The bedding (i.e. pillows and comforters) didn’t seem as comfortable as on other ships. The pillows seemed too large, so you could get a crick in your neck with two, but one alone was too flat.

Elevator break-downs are common, and the elevator capacity is much smaller than on other ships.

The lack of a central stairway is highly annoying. One exists, but it’s for crew only. You have to take the elevators mid-ship or else walk aft or forward to reach the stairways.

Our room safe failed during our stay, and we had to call maintenance to change the four AA batteries that power the thing. It was an inconvenience, but service was prompt.

You’ll miss the outdoor promenade deck that goes all the way around a ship under cover on deck 4 or 5. This ship has a few seating areas on this level but they end. If you want to walk all the way around, you have to go at the pool deck or higher and be in the sun.

I would prefer a glass shower door to an unsanitary curtain.

[INSTRUCTIONS]
1. Transcribe the stretch of the cruise ship review from "You’ll miss the" through "in the sun.".
2. Restate the entries word for word, from the very first one through the line containing "The width and height of the screenshot is (1512, 803).", including both ends.
The entries that come next are unrelated to the cruise ship review.

[INPUT MATERIAL]
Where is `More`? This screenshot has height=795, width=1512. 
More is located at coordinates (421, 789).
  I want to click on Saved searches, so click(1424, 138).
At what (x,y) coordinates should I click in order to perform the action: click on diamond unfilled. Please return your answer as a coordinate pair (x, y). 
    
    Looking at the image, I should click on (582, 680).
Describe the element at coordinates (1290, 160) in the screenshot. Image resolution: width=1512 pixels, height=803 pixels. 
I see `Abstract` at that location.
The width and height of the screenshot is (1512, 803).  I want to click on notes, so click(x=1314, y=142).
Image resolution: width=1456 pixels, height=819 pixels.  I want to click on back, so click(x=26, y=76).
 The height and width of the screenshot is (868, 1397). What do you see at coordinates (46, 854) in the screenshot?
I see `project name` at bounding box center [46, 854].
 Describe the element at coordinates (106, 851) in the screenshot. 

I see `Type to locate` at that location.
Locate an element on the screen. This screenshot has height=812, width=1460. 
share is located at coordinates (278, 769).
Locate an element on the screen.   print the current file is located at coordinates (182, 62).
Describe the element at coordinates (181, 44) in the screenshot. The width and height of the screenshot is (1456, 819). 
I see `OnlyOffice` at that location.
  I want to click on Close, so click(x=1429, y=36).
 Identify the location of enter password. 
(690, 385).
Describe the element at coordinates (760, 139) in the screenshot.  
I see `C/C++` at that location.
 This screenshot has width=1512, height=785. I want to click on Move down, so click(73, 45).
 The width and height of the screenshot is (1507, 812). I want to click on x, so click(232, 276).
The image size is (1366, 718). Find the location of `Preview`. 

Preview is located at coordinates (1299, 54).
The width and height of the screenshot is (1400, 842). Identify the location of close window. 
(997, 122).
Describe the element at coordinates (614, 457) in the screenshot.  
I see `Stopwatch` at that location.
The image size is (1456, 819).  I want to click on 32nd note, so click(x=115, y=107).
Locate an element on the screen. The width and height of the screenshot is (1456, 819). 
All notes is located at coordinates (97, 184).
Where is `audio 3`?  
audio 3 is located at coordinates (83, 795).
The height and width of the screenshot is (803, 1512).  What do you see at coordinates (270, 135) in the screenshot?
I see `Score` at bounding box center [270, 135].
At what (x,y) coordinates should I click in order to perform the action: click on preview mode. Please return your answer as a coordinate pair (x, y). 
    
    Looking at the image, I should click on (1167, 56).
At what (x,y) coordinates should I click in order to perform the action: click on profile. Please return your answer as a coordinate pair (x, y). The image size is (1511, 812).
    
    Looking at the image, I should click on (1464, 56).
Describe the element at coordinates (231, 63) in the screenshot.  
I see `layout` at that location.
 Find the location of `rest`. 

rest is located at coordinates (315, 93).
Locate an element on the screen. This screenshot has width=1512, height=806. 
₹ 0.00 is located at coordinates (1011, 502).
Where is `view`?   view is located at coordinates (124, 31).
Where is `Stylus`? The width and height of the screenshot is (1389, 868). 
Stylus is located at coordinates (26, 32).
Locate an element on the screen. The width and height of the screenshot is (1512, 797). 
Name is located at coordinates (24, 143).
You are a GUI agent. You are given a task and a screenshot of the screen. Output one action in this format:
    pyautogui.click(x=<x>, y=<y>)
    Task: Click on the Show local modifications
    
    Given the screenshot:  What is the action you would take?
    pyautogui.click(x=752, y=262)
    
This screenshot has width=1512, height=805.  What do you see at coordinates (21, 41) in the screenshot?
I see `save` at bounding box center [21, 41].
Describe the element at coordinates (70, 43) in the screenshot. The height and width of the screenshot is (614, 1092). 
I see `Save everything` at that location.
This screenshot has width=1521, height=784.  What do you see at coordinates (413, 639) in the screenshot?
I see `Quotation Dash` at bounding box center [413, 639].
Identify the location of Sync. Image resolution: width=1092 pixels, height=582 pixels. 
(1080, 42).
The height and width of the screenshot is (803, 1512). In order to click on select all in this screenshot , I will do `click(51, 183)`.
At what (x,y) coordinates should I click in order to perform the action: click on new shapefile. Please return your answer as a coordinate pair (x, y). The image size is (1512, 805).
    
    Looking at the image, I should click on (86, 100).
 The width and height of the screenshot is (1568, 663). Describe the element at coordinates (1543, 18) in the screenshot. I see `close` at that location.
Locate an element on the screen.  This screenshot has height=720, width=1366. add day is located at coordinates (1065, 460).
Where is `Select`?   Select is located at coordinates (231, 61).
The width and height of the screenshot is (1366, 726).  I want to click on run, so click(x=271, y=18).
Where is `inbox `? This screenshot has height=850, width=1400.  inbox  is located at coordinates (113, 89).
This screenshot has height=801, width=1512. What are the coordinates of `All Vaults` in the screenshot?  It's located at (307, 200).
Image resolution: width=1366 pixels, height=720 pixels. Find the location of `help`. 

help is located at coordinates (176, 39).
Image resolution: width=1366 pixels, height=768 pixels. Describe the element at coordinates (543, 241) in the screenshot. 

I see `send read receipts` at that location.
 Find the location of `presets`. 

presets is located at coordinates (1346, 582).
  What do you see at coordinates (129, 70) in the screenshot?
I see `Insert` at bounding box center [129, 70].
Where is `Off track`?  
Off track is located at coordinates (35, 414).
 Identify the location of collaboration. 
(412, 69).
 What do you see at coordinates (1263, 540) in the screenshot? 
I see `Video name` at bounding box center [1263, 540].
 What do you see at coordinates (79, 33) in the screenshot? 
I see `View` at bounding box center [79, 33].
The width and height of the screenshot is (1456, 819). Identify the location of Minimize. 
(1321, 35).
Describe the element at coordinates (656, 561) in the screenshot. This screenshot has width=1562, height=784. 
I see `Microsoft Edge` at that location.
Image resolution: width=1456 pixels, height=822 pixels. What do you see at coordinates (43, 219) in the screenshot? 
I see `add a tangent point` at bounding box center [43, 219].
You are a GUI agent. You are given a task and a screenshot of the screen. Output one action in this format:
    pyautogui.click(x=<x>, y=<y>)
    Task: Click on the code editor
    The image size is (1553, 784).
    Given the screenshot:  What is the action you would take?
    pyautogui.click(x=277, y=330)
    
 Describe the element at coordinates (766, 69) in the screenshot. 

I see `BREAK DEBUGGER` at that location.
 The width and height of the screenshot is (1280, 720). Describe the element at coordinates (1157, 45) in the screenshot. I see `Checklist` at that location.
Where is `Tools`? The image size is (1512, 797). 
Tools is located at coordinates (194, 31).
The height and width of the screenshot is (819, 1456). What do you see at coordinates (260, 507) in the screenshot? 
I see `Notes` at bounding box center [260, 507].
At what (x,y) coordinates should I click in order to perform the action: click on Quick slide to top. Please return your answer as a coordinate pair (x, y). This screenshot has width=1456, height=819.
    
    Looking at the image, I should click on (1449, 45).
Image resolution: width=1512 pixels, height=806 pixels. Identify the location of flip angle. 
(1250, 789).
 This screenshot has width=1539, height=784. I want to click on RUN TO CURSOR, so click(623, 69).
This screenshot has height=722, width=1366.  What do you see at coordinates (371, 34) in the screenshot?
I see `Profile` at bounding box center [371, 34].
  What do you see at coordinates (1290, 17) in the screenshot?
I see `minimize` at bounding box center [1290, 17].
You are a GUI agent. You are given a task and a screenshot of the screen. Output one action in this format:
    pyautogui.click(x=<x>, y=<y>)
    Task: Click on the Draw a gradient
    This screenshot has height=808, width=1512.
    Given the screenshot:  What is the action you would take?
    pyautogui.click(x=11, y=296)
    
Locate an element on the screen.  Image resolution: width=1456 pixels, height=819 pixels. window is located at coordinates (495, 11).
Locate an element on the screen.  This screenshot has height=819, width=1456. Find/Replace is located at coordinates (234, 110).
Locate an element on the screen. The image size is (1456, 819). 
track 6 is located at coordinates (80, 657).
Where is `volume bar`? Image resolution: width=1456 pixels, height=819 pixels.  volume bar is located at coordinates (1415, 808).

[TASK RESPONSES]
1.
You’ll miss the outdoor promenade deck that goes all the way around a ship under cover on deck 4 or 5. This ship has a few seating areas on this level but they end. If you want to walk all the way around, you have to go at the pool deck or higher and be in the sun.

2.
Where is `More`? This screenshot has height=795, width=1512. 
More is located at coordinates (421, 789).
  I want to click on Saved searches, so click(1424, 138).
At what (x,y) coordinates should I click in order to perform the action: click on diamond unfilled. Please return your answer as a coordinate pair (x, y). 
    
    Looking at the image, I should click on (582, 680).
Describe the element at coordinates (1290, 160) in the screenshot. Image resolution: width=1512 pixels, height=803 pixels. 
I see `Abstract` at that location.
The width and height of the screenshot is (1512, 803).  I want to click on notes, so click(x=1314, y=142).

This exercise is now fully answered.